Requirements for Patient review of their medical record audit trail
Context: This proposal describes a target for a patient-accessible audit trail for implementation in a 2 to 5 year time frame. It is not expected that any organization would be able to implement this proposal immediately or in the near-term. The near-term impact of this proposal is to (1) stimulate discussion of this subject, (2) provide a benchmark for gap analysis of projects, and (3) provide a basis for policy development within and external to, our organizations.
Background: Many security/privacy breaches are a result of individuals in the covered entity with legitimate access rights who view patient information that they should not be viewing as it is not needed to perform their official duties related to treatment, payment or health care operations or other legal authority to view the information does not exist. Typically, they are viewing information on a personal acquaintance who is not under their care. It is extremely difficult to reliably detect all such security/privacy breaches.
Though the Health Insurance Portability and Accountability Act (HIPAA) Privacy Rule does not mandate that covered entities provide copies of audit trails to patients, the most plausible way to detect the above described security/privacy breaches is to allow patients to review the audit trails of their chart, and they will be able to recognize individuals who they do not believe have a legitimate need to access their chart. Patients will not be able to detect these breaches in an audit trail, unless that audit trail is designed to clearly indicate the who, what, when, where, and why of each individual accessing their chart. If this information is not presented to the patient in a very usable format, it will generate many needless questions and both the patient and the auditor will be frustrated with a very low specificity of the information.
Following are the proposed requirements for the audit trail and processes to support patient viewing of that audit trail:
- Patients should be able to review (in-person or online through web access) each of the following elements of the audit trail as it relates to their record: viewing only, editing, or electronically transferring all or part of their record. (Audit trails of these patient-initiated access to their personal audit trails will also be required).
- Clear indication of who accessed their record.
a) Name of the user
b) Title of the user at the time of access, e.g.
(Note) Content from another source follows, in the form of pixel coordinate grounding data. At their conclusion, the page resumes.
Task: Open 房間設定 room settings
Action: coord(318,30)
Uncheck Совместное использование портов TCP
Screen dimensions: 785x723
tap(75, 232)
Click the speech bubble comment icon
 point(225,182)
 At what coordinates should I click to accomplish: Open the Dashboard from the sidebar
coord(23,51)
MD, RN, medical student, RN, pharmacist, QA, call center agent, etc.
c) A role description that includes a brief patient friendly summary of the role, e.g. pathologist: studies biopsy results under a microscope
- From what location they accessed my record (i.e. which facility)
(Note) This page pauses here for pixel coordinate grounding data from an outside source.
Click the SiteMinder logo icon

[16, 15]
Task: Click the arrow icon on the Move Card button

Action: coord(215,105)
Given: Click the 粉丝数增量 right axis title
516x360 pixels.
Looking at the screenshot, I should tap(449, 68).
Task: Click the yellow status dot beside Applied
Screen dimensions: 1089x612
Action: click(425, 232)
- Which parts of the record they viewed/printed/transferred (in layman’s terms: e.g. “doctors notes”, “lab results”, etc.)
- When did the access occur including date and time?
- Why the record was viewed/printed/transferred (in layman’s terms: e.g., treatment, payment for services, quality review, training, etc.)
- Ability to provide the patient with a digital or paper copy of this audit information
- Ability to answer patient requests for further clarification of specific audit events
- These audit trails should be retained for a minimum of XX years by all legal record maintenance guardians.
- Provide patient with a well documented process to escalate any perceived inappropriate accesses.
- Documented policies within the covered entity on how to investigate and mitigate any security/privacy breaches resulting from the patient review of the audit trail.